ABSTRACT

To date, the Magnetospheric Multiscale mission has observed magnetic reconnection at the dayside magnetopause from September 2015 to March 2016 with four spacecraft and plasma time resolution up to 100x faster than previous missions, and thus sufficient to capture electron scale phenomena. The data includes charged particles, electric and magnetic fields during encounters with electron dissipation regions when the spacecraft were maintained in a tetrahedral configuration ranging from 10-160 km on a side. The full three-dimensional electron distribution functions, observed every 30 ms, revealed crescent-shaped features that are predicted to result from mixing of magnetosheath and magnetospheric particles and acceleration of electrons by electric-field components directed normal to the magnetopause. The observed currents and electric fields reveal the dissipation of magnetic energy. The reconnection X-line is marked by near magnetic null regions that occur on the magnetosheath side of the dissipation region. Electric field components parallel to the local magnetic field are also observed in this region. Localized reconnection dissipation is also observed along the separatrices between isolated (inflow) and connected (exhaust) magnetic fields. MMS opens up the physics of reconnection to direct observations that reveal expected features but also challenge us with a wealth of complex detail holding clues as to its dynamic response and the causes of explosive behavior.

About the Speaker:

Thomas E. Moore earned the B.S. in Physics in 1970, and the M.A.T. in 1971, from the University of New Hampshire.
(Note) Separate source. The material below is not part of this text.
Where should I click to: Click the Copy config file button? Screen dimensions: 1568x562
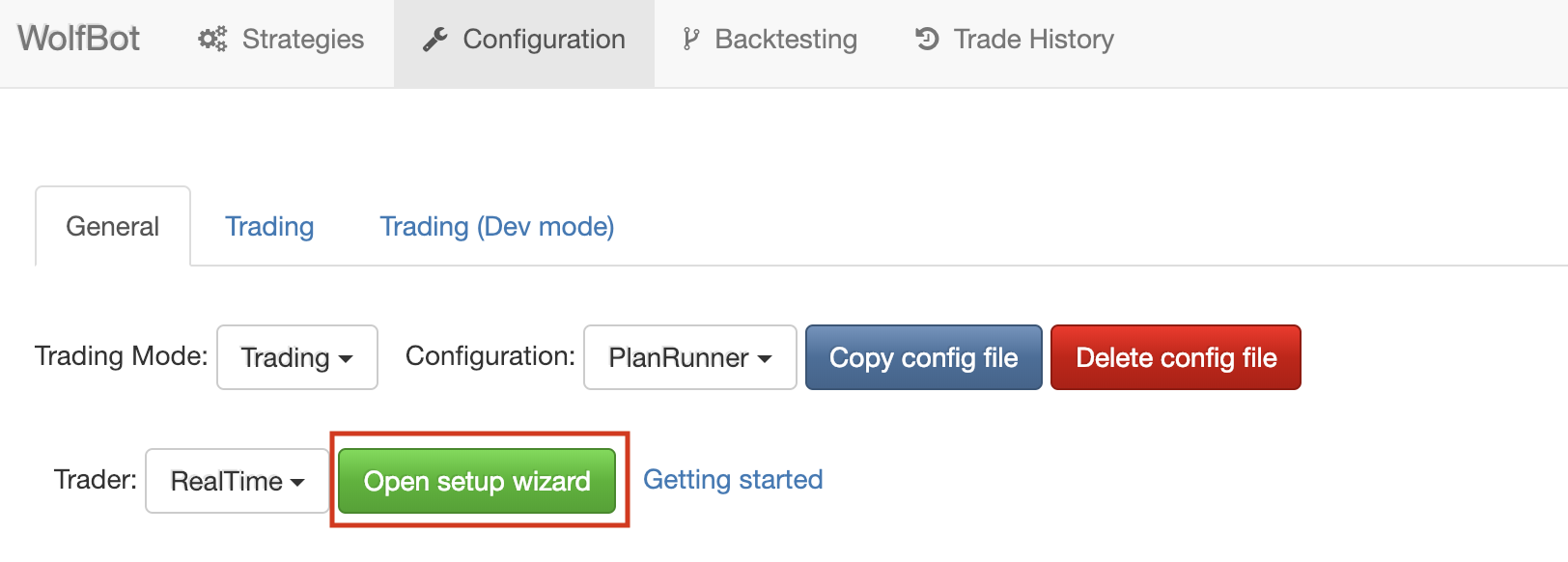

He received the Ph.D. in Astrogeophysics from the University of Colorado, Boulder in 1978. Back at UNH, he worked on the dynamics of the plasma environment at geosynchronous orbit, and the first multi-point observations to reveal moving space weather fronts. He also was active in the observation of plasma and energetic particles above auroral displays from sounding rocket platforms. Dr. Moore joined NASA at Marshall Space Flight Center in 1983 as a member of the science team for the Retarding Ion Mass Spectrometer on the Dynamics Explorer-1 Satellite. He supplied plasma spectrometers for the TOpside Probe of the Auroral Zone (TOPAZ) series of sounding rocket payloads, the ARCS series of active experiment payloads, and the SCIFER and CAPER rocket payloads. At MSFC, he became the principal investigator for the Thermal Ion Dynamics Experiment and Plasma Source Instrument for the ISTP POLAR spacecraft. Dr. Moore joined the Goddard Space Flight Center in 1997, as mission scientist for the IMAGE mission, lead co-investigator for the Low Energy Neutral Atom imager on IMAGE, and to pursue broader interests in heliospheric and planetary plasma heating and outflow. He is a Fellow of the American Geophysical Union, having served as awards committee member, section secretary, and program committee member, and associate editor for the Space Physics and Aeronomy section. He served as a member of the Solar Probe science definition team, The Sun Earth Connections Advisory Subcommittee, as a co-chair of the first NASA “Heliophysics” Roadmap Committee, as study scientist for the Magnetotail Constellation Mission, and as Co-convener for the 2015 Conference on Measurement Techniques in Solar and Space Physics. He is a co-investigator on the Interstellar Boundary Explorer mission, and the Magnetospheric Multiscale mission, as Project Scientist.